» Assignment:
This exercise calls for retyping every line below exactly, with the images omitted.

═══ Dataset excerpts ═══

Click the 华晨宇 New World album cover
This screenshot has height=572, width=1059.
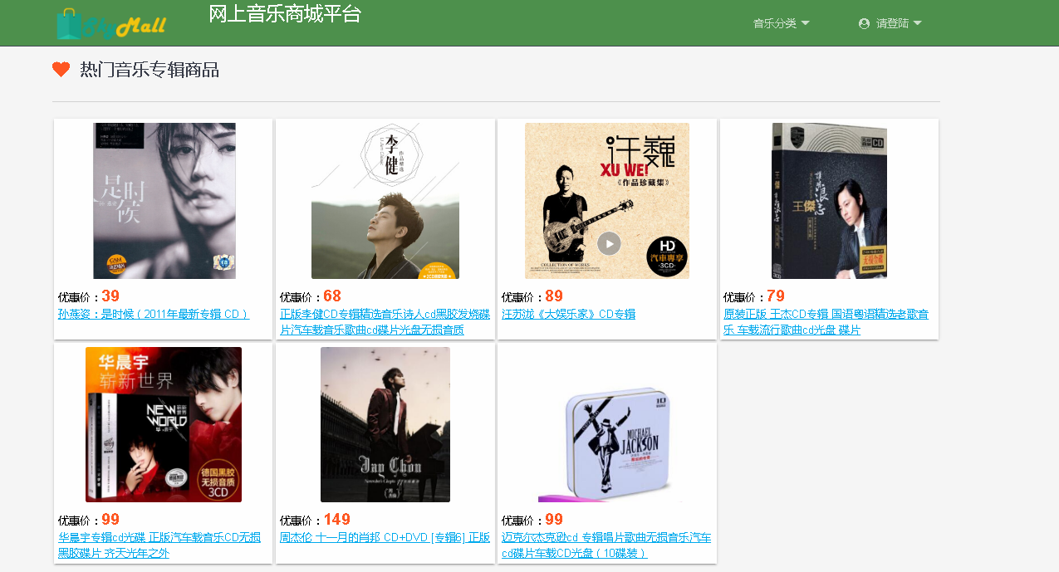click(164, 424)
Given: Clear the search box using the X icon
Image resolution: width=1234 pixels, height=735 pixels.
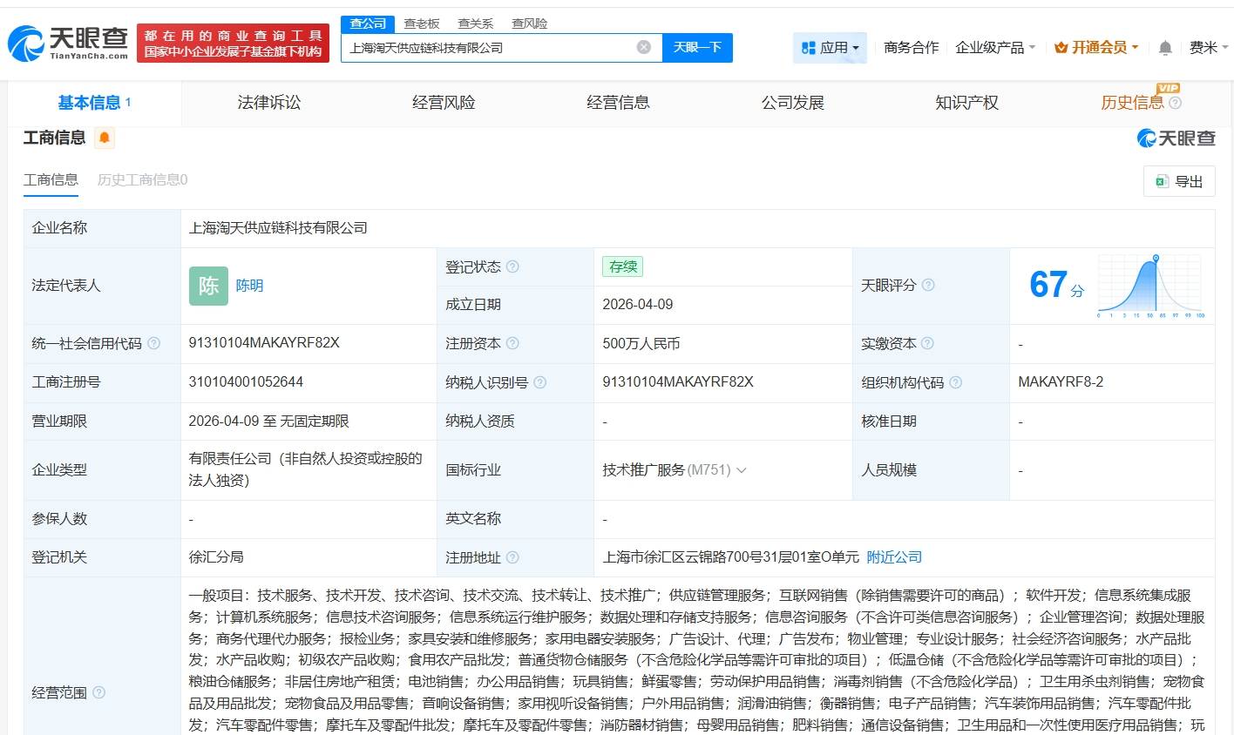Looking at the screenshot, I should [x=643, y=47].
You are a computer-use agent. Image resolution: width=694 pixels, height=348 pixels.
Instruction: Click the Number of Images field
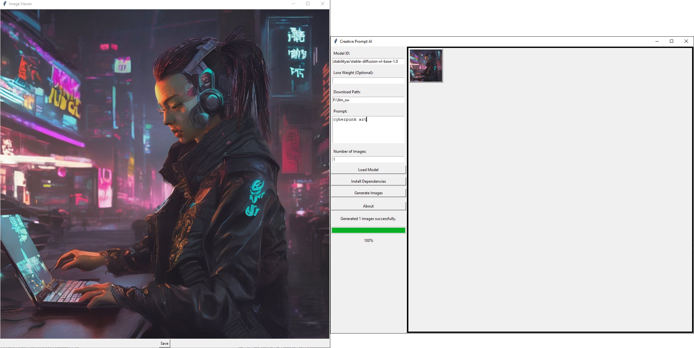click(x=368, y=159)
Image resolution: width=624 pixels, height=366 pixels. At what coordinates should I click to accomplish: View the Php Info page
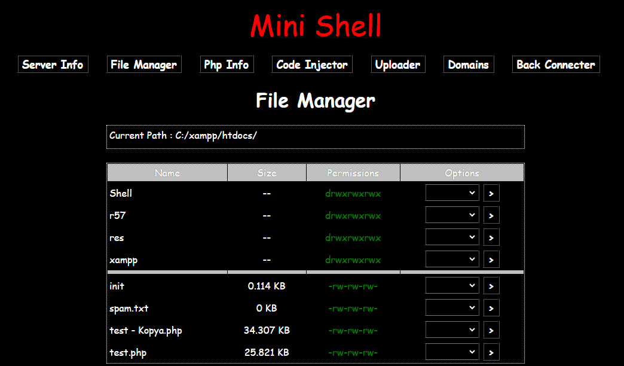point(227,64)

═══

» Result:
Click the 华晨宇 New World album cover
This screenshot has height=572, width=1059.
click(164, 424)
Given: Clear the search box using the X icon
Image resolution: width=1234 pixels, height=735 pixels.
Looking at the screenshot, I should [x=643, y=47].
You are a computer-use agent. Image resolution: width=694 pixels, height=348 pixels.
Instruction: Click the Number of Images field
click(x=368, y=159)
Image resolution: width=624 pixels, height=366 pixels. At what coordinates should I click to accomplish: View the Php Info page
point(227,64)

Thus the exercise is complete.